> [Data for this task]:
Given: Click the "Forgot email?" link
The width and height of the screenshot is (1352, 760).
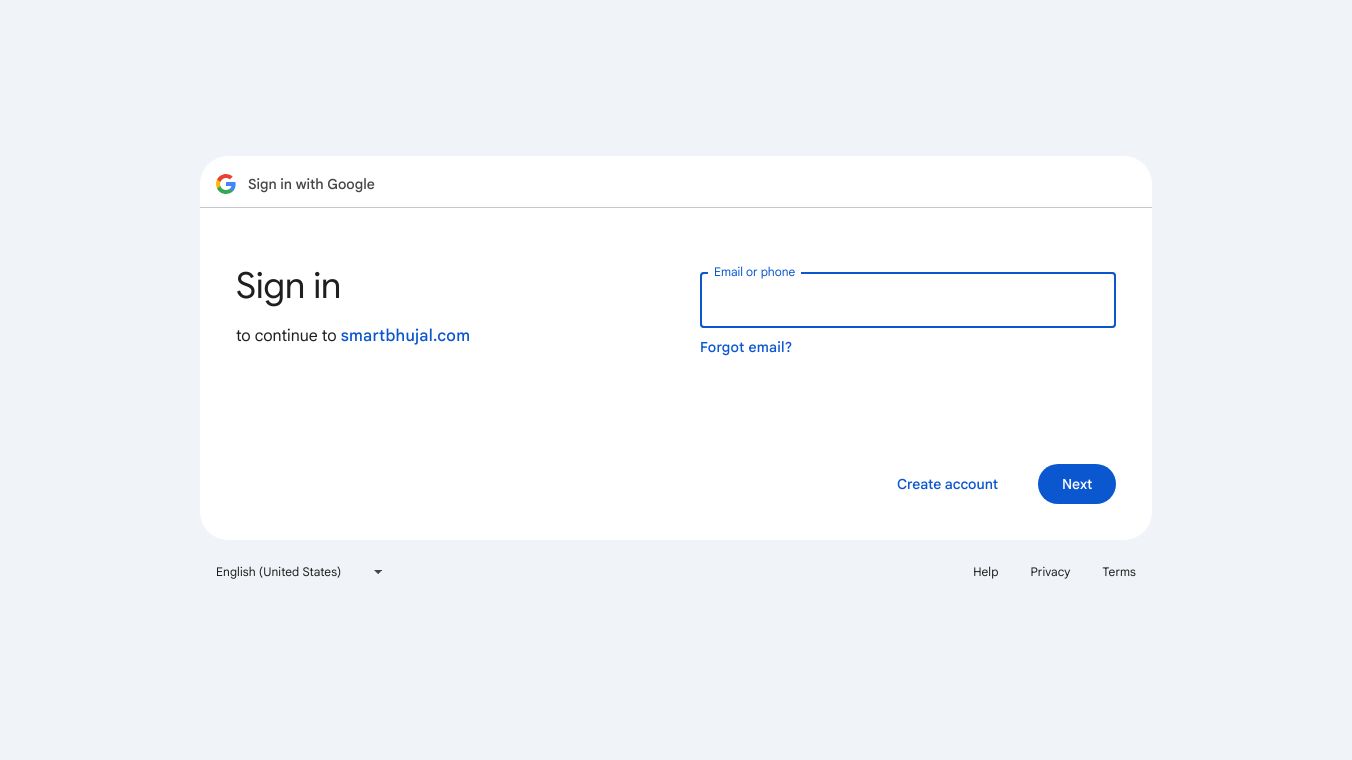Looking at the screenshot, I should point(746,348).
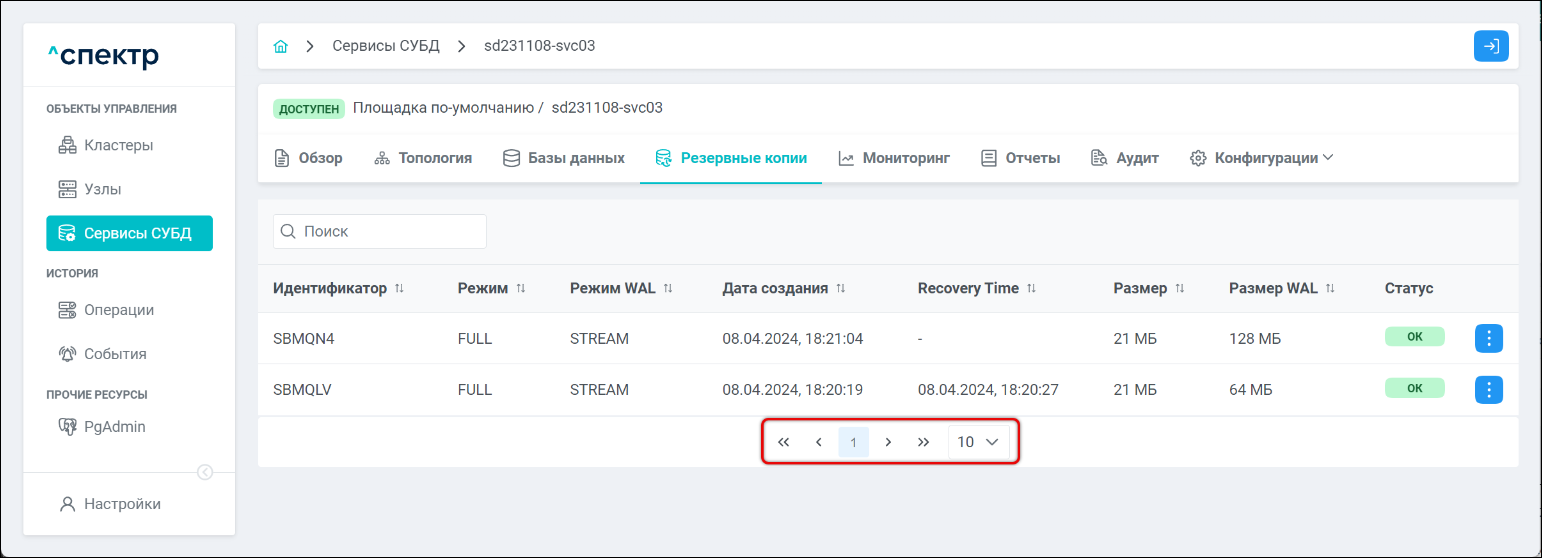Screen dimensions: 1542x558
Task: Expand the Конфигурации dropdown tab
Action: (1261, 158)
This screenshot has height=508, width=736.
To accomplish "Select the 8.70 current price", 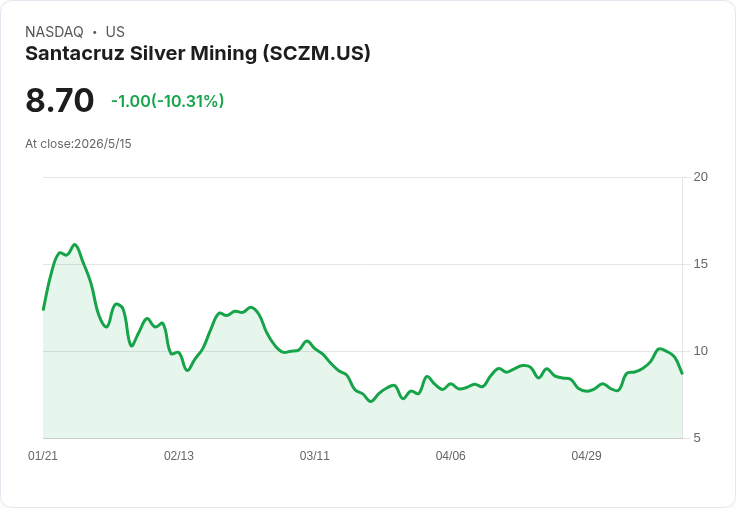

> [Required task]: Reproduce the lines above word for word, and leave out the pictures.

> [Problem solution]:
Given: Click the "Forgot email?" link
The width and height of the screenshot is (1352, 760).
Looking at the screenshot, I should point(746,348).
Screen dimensions: 1542x558
Task: Expand the Конфигурации dropdown tab
Action: (1261, 158)
This screenshot has height=508, width=736.
To accomplish "Select the 8.70 current price", 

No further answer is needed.